## Work to complete
Wherever a line in the data below holds "efekt", copy that line.

## Input material
────────────────
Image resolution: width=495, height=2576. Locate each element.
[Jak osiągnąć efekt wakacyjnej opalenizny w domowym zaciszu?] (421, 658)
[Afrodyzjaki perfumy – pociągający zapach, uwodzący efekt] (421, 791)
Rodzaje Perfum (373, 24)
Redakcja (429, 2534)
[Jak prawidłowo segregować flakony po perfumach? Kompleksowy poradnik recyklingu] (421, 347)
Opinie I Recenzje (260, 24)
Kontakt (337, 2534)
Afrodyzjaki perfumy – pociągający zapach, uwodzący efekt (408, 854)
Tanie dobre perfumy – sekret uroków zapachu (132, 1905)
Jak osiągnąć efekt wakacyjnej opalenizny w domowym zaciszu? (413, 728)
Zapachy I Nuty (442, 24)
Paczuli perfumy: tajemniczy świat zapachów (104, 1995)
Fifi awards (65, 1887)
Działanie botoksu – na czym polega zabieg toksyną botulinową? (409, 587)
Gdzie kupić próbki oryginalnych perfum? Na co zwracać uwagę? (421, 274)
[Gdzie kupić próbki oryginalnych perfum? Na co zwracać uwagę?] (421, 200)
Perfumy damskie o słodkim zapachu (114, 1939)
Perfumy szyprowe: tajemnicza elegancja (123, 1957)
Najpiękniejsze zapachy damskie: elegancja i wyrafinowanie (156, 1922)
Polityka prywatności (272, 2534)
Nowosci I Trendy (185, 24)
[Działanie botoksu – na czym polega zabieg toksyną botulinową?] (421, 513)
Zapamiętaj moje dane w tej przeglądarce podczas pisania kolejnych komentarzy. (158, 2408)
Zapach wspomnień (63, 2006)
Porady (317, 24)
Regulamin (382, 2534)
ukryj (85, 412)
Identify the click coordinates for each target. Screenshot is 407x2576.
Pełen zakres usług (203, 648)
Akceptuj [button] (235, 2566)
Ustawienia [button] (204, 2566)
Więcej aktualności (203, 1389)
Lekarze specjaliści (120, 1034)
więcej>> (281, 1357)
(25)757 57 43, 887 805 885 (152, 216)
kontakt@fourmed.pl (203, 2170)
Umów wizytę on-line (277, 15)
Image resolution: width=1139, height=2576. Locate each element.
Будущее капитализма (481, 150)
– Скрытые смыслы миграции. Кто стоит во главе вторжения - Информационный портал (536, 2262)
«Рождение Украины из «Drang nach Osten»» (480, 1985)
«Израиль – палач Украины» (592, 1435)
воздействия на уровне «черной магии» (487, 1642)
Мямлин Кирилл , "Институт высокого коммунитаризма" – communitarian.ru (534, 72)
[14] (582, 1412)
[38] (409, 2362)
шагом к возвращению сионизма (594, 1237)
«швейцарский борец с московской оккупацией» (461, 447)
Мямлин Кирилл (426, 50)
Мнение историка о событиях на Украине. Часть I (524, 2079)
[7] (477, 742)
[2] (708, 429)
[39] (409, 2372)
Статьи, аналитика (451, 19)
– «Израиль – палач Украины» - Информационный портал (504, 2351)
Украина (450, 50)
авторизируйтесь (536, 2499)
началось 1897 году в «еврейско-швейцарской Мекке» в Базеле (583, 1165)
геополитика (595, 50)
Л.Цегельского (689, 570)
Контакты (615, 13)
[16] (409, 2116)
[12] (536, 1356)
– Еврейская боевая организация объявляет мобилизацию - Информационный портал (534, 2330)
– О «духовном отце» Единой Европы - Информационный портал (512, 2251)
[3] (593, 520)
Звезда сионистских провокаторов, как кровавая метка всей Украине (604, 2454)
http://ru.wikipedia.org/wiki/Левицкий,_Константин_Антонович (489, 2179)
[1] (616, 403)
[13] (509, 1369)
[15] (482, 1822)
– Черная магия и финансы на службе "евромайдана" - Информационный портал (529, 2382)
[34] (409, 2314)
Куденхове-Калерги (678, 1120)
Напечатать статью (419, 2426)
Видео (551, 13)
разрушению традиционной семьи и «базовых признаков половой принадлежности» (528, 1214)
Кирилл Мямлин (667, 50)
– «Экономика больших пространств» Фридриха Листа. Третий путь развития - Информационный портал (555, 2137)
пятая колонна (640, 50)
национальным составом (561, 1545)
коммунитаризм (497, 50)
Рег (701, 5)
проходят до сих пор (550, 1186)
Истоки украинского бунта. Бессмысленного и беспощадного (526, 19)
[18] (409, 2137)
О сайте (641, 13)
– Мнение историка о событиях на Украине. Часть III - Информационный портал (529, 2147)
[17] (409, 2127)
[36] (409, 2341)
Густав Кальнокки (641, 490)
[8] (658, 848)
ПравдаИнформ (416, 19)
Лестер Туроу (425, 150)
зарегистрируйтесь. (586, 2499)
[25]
────────────────
## Exercise answer
[Jak osiągnąć efekt wakacyjnej opalenizny w domowym zaciszu?] (421, 658)
[Afrodyzjaki perfumy – pociągający zapach, uwodzący efekt] (421, 791)
Afrodyzjaki perfumy – pociągający zapach, uwodzący efekt (408, 854)
Jak osiągnąć efekt wakacyjnej opalenizny w domowym zaciszu? (413, 728)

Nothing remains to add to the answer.